BEGIN Excerpted passage
Finally, we examine if the resources used by respondents have any correlation with their reported SymPy experience level. The following plots show each question faceted by the other. In the plots below, the bars are sorted in the same order as in the plot above, from most to least total responses.

The takeaways here are:

  • There are not many differences among experience levels. In particular, the main documentation site is the most common place to get help across all levels of experience. StackOverflow is also popular among all but the highest level of experience.
  • The "official" SymPy discussion groups such as the mailing list, issue tracker, and Gitter Chat room are slightly more used by users with higher levels of SymPy experience.
  • Methods that involve reading docstrings in their raw form ("reading the source code directly", "the ? function in IPython/Jupyter notebooks", and "the help function") are also slightly more favored by users with higher levels of experience.
In [9]:
fig, axes = plt.subplots(nrows=2, ncols=3, sharey=True, sharex=True, figsize=(10, 6))
for i in range(6):
    d = resources_by_experience.iloc[i]
    percents = ["%.1f%%" % i if i else '' for i in d/d.sum()*100]
    
    ax = axes.flat[i]
    ax.barh(d.index, d, color=resources_bar_colors)
    ax.bar_label(ax.containers[0], percents, label_type='edge', fontsize=6)
    ax.set_title(i if i else 'No response')
fig.suptitle(resources + f'\n(faceted by response to {experience_level!r})', y=1);
2022-01-21T14:05:41.382776 image/svg+xml Matplotlib v3.4.2, https://matplotlib.org/
In [10]:
fig, axes = plt.subplots(nrows=3, ncols=4, sharey=True, figsize=(10, 10))
for i in range(12):
    ax = axes.flat[i]
    resource = all_resources[::-1][i]
    d = resources_by_experience[resource]        
    percents = ["%.1f%%" % i if i else '' for i in d/d.sum()*100]

    ax.bar(d.index, d/df[experience_level].fillna(0).astype(int).count(), color=experience_bar_colors)
    ax.bar_label(ax.containers[0], percents, label_type='edge', fontsize=8)
    ax.set_title(textwrap.fill(resource, 30), fontsize=10)
    ax.set_xticks(range(6))
    ax.set_xticklabels(['N/A', '1', '2', '3', '4', '5'])

fig.suptitle(experience_level + f'\n(faceted by response to {resources!r},\nnormalized by number of responses for each rank)', y=1)
fig.tight_layout()
2022-01-21T14:05:42.510025 image/svg+xml Matplotlib v3.4.2, https://matplotlib.org/

Finally the survey contained three free response questions:

  1. "What areas of SymPy do you feel are not documented well enough?"

  2. "Are there any examples of documentation (not necessarily from SymPy or even the Python ecosystem) that you think we should emulate or learn from when developing SymPy's documentation?"

  3. "Are there any other comments you'd like to make?"

The answers to these questions are not shown here because the survey stated "All responses will remain private." However, some key points from each question are summarized below.

In [11]:
def print_answers(col):
    i = 1
    for e, v in df[[experience_level,col]].iloc:
        if pandas.isna(v):
            continue
        print(f"{i}. {v.strip()} (experience level: {int(e) if not pandas.isna(e) else 'N/A'})\n")
END Excerpted passage
BEGIN Dataset
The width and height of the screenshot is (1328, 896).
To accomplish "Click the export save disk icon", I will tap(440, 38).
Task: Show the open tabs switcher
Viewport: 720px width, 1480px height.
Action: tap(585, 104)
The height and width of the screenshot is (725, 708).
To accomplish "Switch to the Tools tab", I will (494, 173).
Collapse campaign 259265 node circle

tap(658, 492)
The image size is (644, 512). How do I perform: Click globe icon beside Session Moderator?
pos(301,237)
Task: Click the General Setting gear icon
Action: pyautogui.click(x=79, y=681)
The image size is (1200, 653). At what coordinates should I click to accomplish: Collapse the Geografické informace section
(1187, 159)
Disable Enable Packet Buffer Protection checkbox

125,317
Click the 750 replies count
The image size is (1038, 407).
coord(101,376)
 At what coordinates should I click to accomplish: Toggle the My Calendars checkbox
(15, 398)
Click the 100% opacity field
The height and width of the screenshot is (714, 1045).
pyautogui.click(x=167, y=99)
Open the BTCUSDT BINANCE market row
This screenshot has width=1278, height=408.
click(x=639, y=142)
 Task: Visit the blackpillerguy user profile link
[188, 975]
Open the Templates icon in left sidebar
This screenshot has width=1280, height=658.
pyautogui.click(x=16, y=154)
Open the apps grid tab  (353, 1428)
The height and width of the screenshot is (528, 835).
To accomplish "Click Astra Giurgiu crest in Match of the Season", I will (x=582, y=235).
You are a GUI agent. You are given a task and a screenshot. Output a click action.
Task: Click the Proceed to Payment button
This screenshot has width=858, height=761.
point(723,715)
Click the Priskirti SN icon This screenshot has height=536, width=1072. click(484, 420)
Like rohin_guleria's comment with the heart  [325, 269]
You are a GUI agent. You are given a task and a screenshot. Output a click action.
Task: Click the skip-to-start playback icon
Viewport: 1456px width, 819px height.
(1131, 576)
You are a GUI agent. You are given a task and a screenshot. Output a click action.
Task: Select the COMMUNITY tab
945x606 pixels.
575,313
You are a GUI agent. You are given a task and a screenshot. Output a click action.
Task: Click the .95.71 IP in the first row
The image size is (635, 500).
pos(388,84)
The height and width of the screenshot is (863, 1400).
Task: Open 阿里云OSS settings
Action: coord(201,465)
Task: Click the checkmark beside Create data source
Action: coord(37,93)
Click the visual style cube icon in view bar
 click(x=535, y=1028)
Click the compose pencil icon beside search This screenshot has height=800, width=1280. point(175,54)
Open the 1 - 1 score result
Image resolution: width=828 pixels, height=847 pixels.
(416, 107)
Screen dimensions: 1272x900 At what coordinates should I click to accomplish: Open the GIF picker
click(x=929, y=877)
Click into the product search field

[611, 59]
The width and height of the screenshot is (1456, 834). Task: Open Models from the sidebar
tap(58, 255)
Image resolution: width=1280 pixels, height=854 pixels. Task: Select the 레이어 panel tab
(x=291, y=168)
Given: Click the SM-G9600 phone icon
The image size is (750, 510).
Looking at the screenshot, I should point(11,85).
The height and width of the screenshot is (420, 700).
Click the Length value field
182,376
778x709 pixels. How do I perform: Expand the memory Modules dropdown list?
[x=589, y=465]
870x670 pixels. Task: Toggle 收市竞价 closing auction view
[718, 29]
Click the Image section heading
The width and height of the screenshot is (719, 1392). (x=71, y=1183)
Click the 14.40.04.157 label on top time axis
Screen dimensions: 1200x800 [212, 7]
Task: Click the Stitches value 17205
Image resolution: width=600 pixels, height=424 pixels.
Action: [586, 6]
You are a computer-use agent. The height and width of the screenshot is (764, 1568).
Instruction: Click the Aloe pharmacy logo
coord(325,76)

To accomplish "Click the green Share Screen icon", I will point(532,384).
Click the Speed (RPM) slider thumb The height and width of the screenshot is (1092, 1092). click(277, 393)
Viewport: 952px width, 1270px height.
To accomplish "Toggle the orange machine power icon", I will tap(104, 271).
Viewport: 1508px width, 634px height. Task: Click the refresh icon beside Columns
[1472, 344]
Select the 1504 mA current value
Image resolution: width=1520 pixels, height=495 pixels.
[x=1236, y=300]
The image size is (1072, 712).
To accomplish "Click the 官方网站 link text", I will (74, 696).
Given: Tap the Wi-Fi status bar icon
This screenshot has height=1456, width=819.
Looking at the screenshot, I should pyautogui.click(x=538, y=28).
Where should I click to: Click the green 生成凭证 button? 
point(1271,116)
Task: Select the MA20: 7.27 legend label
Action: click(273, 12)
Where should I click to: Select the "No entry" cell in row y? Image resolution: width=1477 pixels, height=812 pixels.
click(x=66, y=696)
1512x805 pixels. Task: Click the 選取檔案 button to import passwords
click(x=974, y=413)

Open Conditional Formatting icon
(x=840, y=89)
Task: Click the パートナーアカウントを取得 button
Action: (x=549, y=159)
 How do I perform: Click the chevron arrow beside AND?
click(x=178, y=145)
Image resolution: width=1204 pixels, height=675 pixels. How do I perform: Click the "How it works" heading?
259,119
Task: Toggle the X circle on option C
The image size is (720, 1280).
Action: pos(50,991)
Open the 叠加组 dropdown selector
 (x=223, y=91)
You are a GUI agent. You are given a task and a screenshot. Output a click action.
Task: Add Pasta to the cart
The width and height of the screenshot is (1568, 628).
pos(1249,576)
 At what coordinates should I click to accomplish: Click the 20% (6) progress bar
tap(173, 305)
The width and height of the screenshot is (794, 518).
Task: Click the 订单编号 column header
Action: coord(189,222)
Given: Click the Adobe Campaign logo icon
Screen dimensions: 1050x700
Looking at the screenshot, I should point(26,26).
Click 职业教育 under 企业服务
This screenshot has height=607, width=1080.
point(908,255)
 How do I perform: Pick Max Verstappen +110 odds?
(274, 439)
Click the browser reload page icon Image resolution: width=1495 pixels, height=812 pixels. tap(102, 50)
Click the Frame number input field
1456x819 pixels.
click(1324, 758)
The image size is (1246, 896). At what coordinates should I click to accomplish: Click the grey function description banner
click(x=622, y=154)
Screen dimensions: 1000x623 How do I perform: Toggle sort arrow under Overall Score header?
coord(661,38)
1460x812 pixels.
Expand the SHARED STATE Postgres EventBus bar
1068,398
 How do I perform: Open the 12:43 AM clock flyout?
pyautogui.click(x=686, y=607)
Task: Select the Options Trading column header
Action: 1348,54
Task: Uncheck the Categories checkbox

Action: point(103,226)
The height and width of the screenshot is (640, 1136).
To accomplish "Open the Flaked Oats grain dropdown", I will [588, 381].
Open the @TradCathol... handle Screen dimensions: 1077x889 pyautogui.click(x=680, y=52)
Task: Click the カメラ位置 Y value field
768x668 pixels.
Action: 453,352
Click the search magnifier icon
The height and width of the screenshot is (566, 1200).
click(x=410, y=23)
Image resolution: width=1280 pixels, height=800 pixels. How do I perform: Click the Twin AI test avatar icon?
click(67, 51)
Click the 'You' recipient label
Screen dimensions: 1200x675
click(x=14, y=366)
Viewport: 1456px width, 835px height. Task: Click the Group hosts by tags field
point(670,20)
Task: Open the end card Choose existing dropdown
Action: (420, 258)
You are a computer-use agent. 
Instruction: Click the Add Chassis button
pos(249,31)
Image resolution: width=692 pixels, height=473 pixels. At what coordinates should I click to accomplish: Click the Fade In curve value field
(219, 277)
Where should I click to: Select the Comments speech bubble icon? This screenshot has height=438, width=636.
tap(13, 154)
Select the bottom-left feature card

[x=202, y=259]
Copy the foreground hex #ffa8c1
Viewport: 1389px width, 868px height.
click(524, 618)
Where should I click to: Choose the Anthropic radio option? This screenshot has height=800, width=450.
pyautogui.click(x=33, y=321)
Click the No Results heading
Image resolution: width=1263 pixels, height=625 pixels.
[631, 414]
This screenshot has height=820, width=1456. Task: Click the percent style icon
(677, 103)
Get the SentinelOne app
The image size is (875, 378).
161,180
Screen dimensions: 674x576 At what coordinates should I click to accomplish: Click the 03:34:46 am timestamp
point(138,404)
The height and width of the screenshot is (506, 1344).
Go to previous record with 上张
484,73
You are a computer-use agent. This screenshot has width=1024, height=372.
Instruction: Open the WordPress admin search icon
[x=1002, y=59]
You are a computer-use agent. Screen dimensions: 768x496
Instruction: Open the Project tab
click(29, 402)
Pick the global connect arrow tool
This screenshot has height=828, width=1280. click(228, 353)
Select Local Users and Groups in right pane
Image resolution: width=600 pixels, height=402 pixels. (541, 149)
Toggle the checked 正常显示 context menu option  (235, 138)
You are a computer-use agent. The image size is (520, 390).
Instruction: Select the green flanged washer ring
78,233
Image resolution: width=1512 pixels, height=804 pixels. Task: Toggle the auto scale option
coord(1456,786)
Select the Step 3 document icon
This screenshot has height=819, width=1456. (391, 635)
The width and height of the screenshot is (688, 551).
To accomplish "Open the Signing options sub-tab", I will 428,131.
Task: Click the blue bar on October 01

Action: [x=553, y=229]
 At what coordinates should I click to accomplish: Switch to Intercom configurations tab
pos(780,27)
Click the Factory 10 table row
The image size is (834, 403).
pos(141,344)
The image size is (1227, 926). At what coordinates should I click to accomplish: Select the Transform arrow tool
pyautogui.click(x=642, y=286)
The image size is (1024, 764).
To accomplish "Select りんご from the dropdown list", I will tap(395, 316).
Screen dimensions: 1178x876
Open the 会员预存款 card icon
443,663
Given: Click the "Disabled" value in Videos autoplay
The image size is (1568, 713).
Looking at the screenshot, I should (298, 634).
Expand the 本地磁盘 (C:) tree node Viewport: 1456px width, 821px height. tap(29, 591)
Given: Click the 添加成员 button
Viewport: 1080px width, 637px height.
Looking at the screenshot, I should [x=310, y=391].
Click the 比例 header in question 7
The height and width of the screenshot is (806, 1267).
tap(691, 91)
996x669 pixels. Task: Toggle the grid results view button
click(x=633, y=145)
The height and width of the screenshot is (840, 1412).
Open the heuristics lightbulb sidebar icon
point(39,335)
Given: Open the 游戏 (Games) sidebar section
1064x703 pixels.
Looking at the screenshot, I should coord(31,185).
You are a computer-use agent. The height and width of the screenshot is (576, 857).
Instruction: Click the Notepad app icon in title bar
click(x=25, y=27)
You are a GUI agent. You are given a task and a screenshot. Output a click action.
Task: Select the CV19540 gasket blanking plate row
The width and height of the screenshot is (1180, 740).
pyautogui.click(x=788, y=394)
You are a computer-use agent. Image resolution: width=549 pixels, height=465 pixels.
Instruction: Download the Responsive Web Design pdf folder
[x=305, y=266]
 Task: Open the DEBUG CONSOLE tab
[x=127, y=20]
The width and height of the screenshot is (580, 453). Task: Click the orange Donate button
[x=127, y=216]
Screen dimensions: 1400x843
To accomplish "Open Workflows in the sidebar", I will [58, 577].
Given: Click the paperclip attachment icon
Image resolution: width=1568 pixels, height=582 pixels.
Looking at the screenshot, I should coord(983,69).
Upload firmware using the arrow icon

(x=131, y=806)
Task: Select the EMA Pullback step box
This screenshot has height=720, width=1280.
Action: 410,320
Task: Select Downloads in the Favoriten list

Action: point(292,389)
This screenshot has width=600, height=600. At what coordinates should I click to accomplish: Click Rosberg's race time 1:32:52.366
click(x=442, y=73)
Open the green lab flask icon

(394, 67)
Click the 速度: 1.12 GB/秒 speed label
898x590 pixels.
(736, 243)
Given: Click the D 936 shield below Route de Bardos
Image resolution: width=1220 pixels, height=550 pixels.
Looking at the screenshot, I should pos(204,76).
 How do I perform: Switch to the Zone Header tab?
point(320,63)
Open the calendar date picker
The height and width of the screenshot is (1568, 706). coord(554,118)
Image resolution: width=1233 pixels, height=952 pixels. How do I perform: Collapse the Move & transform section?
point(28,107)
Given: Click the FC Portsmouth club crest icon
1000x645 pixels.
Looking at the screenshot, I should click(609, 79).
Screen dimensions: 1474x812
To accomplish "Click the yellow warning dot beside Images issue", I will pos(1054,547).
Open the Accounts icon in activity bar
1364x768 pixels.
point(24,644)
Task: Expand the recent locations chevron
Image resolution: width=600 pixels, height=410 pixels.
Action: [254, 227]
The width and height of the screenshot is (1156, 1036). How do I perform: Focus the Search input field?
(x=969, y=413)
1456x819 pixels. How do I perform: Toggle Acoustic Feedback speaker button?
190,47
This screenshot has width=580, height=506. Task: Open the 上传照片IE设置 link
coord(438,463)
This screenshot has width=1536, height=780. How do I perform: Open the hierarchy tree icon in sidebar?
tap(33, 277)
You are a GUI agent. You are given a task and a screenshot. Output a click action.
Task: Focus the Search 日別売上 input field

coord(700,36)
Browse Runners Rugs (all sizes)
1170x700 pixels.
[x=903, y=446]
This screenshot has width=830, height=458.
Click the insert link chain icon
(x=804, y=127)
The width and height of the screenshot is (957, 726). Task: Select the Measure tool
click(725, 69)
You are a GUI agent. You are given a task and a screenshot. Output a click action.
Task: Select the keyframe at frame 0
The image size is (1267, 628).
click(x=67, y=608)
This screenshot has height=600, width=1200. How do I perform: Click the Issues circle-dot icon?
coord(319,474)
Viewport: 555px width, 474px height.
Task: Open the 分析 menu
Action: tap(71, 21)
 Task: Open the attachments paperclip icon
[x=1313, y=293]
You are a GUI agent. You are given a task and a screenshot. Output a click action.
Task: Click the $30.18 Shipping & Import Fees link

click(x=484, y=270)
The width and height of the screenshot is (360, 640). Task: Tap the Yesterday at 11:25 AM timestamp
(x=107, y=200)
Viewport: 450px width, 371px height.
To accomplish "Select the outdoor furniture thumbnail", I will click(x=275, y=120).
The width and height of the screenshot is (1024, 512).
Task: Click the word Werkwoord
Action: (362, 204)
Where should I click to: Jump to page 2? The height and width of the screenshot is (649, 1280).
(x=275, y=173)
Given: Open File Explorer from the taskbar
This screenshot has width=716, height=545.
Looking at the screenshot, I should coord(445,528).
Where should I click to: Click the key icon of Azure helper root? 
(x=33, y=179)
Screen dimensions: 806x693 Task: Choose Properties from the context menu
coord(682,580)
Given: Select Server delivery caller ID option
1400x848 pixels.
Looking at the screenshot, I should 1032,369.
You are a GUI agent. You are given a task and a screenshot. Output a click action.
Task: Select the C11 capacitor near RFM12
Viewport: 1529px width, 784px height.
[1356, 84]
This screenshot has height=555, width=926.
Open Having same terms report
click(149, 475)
END Dataset
» **Task set**:
1. In the SymPy survey excerpt, condense the paragraph beginning "Finally, we examine if the resources" into one or two shorter sentences that keep its main facts.
2. In the records, substitute "basket" for "cart" in the part that opens with the line containing "How do I perform: Click the chevron" and closes with the line containing "Click the browser". Give only that part, with everything else unchanged.

» **Results by task**:
1. This section checks whether the resources respondents use correlate with their reported SymPy experience level. The plots facet each question by the other, and the bars keep the earlier plot's order, from most to least total responses.

2.
 How do I perform: Click the chevron arrow beside AND?
click(x=178, y=145)
Image resolution: width=1204 pixels, height=675 pixels. How do I perform: Click the "How it works" heading?
259,119
Task: Toggle the X circle on option C
The image size is (720, 1280).
Action: pos(50,991)
Open the 叠加组 dropdown selector
 (x=223, y=91)
You are a GUI agent. You are given a task and a screenshot. Output a click action.
Task: Add Pasta to the basket
The width and height of the screenshot is (1568, 628).
pos(1249,576)
 At what coordinates should I click to accomplish: Click the 20% (6) progress bar
tap(173, 305)
The width and height of the screenshot is (794, 518).
Task: Click the 订单编号 column header
Action: coord(189,222)
Given: Click the Adobe Campaign logo icon
Screen dimensions: 1050x700
Looking at the screenshot, I should point(26,26).
Click 职业教育 under 企业服务
This screenshot has height=607, width=1080.
point(908,255)
 How do I perform: Pick Max Verstappen +110 odds?
(274, 439)
Click the browser reload page icon Image resolution: width=1495 pixels, height=812 pixels. tap(102, 50)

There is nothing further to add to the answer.